1949年当時東大大学院の学生であった石井聖光先生(元東大生研教授)の発案で小型騒音計を製作するため日本電子測器(JEIC)が発足し,幅300 mm奥行200mm高さ150mm重量約4kgの騒音計を2万4千円(当時)で発売した。マイクロホンには小林理研製作所(後のリオン)のクリスタル型を用いていた。

1952年には柴田化学が指示騒音計を発売した。1954年には小林理研製作所が米国GR社の騒音計を参考に簡易騒音計を完成させた。 同時期に複数の会社が騒音計を開発したものの現在まで継続しているのはリオンと日本電子測器(現ソーテック),それに日本電子工業 (ベガ→ノード→ナガノ計装) である。

1970年代B&Kと同じようにリオン, 日本電子測器, ノード, オンソクが手持型騒音計を開発し, その後騒音計後部に接続できる周波数分析ユニットを開発し,続いて,等価騒音レベルや時間率騒音レベル演算ユニットを発売した。

1989年小野測器が騒音計市場に進出し,積分型の精密騒音計と普通騒音計の販売を始めた。

2000年代初頭にはリオンを始め各社が積分型騒音計にソフトカードを挿入することで, より簡便に周波数分析や各種演算波形記録な どの多機能化を果たし,現在では騒音計とそのオプションソフトにより, ほとんど必要な情報を精度良く集めることが出来るようになっている。

2011年にはコンデンサマイクロホンを使用して低周波音から測定可能な騒音計がアコーから発売され, 翌年にはリオンが低周波音測定機能付精密騒音計が型式番号を取得している。

日本において騒音計の規格 (指示騒音計) が JIS として定められたのは1952年で, 当時騒音計の表示は「ホン」とされていた。
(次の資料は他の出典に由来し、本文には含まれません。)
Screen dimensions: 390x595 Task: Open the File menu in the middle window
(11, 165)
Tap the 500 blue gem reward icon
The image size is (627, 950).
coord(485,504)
1956年の改正で指示騒音計と簡易騒音計に分かれ, 測った値を 「騒音レベル」とし,取引証明の目的には指示騒音計を使用しなければならなくなった。また,騒音計の聴感補正特性(現在の周波数重み付け特性)A,B,Cを定め,60ホン未満はA,60ホン以上∼85ホン未満をB,85ホン以上をCで測定するとしていた。1977年に普通騒音計と精密騒音計の規定が定められ, 計量単位は「ホン」その記号は「dB」を用いることが明記されている。

その後何度か規格は改訂され,2005年に騒音計は「サウンドレベルメータ」と規定され,2014年に取引又は証明用の騒音計が JISに追加された。 2017 年には2005年の規定の見直しがなされ, 現在騒音計の規格は2種類あるものの不確かさについて製品の不確かさと検査等の不確かさに分けられた。 騒音計を使用する立場からは性能, 精度の面ではいずれの規格のものも相違はない。
2019年2月経産省は計量法施工規則別表の環境計量証明事業所において使用する計量器と しての周波数分析器, レベルレコーダ, データレコーダは騒音計内に挿入可能なソフトカードを該当可能とした。
以上のよ う に騒音計やその周辺機器の歴史は大雑把に説明しても長い歴史がある。 より詳細について興味のある読者は拙著 「騒音計と騒音測定・評価の変遷」(環境新聞社)を参照されたい。